> [How to complete this task] Show every line below where "target" appears.

Material for this task START

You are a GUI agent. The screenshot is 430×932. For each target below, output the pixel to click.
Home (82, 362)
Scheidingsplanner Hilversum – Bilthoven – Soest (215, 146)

Material for this task END
Material for this task START

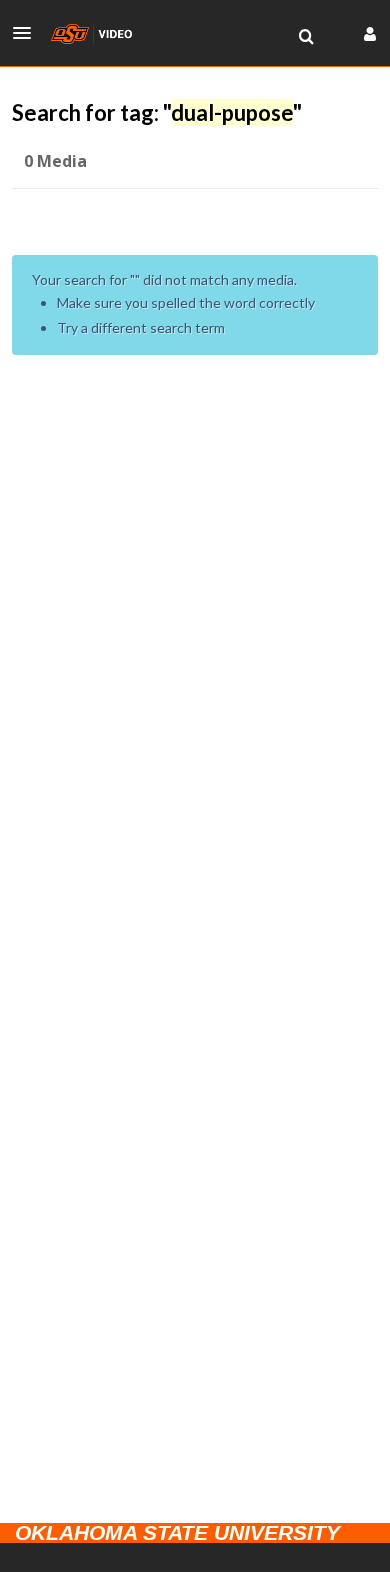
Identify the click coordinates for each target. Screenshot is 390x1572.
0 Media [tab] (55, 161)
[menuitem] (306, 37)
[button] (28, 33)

Material for this task END

> [Result of the exercise]
You are a GUI agent. The screenshot is 430×932. For each target below, output the pixel to click.
Identify the click coordinates for each target. Screenshot is 390x1572.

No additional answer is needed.